Here, Appellant challenges the calculation of his time served. We have
stated:
If the alleged error is thought to be the result of an erroneous
computation of sentence by the Bureau of Corrections, then the
appropriate vehicle for redress would be an original action in the
Commonwealth Court challenging the Bureau’s computation. See
Wilson v. Commonwealth, Bureau of Correction, 85
Pa.Cmwlth. 32, 33-34, 480 A.2d 392, 393 (1984). If, on the other
hand, the alleged error is thought to be attributable to ambiguity
in the sentence imposed by the trial court, then a writ of habeas
corpus ad subjiciendum lies to the trial court for clarification
and/or correction of the sentence imposed. See Commonwealth
v. Isabell, 503 Pa. 2, 10, 467 A.2d 1287, 1291 (1983).

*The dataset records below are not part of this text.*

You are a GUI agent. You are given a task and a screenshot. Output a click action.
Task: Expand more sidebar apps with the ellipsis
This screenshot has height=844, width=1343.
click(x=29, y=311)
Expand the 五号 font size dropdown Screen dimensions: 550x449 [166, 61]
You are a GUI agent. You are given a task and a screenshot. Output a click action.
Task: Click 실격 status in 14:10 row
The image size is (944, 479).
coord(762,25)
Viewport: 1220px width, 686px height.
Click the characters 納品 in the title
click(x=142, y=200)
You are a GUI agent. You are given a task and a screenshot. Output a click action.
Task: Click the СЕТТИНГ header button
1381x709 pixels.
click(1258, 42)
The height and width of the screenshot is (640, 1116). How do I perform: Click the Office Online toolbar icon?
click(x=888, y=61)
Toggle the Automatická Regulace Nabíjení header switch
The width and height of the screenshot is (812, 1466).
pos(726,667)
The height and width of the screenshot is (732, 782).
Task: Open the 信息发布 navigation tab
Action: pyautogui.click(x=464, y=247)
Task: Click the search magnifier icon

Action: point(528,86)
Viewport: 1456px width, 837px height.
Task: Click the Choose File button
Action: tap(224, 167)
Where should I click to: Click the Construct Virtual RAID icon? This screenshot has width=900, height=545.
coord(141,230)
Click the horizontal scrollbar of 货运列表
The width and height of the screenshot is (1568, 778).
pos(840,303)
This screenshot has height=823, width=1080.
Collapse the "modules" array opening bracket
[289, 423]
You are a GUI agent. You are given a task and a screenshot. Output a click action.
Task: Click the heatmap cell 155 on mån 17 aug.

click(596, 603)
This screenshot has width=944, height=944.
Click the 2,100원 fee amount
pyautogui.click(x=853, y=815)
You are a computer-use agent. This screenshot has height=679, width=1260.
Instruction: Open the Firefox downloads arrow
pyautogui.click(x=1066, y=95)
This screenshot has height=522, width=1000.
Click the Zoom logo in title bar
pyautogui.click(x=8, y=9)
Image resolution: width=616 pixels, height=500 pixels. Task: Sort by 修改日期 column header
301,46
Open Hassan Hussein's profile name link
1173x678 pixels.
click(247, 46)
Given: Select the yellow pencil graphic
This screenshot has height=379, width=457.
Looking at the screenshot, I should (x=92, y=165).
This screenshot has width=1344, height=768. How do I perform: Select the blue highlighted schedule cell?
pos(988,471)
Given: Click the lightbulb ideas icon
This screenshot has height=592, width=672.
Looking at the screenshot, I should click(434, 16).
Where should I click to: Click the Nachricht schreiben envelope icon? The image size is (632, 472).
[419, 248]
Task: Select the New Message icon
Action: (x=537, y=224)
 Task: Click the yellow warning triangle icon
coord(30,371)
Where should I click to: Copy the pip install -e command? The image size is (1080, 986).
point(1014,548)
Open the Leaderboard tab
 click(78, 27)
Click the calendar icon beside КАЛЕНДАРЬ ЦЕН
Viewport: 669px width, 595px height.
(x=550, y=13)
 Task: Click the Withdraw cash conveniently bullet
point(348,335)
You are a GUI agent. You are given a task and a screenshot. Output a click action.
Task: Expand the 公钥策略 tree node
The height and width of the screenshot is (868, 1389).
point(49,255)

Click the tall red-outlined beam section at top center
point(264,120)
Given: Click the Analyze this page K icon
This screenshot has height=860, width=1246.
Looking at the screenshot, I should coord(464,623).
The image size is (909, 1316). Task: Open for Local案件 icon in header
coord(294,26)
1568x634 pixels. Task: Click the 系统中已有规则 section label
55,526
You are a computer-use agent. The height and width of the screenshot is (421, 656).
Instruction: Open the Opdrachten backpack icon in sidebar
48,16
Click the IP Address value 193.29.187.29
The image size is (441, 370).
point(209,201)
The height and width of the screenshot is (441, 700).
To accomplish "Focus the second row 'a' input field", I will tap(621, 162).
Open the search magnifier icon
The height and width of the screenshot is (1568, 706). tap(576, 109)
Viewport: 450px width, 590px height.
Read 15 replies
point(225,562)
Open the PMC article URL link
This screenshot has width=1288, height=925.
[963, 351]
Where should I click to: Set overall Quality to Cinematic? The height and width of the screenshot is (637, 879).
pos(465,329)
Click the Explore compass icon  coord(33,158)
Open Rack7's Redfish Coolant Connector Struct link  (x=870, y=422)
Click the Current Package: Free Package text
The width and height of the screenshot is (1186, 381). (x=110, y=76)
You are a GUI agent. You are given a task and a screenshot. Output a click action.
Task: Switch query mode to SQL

Perry, 563 A.2d at 512–13.
Although Appellant generally asserts, without further argument, that
“ambiguities in a plea agreement must be construed against the government,”
the essence of his argument is that the Bureau of Corrections erred in
computing his time credit. Appellant’s Brief at 3. Appellant states, “Upon
review, of the DC16E . . . the [C]ourt will see that [he] never received credit
for [his] time.” Id. at 2.2 He continues, “when [he] received the DC16E . . .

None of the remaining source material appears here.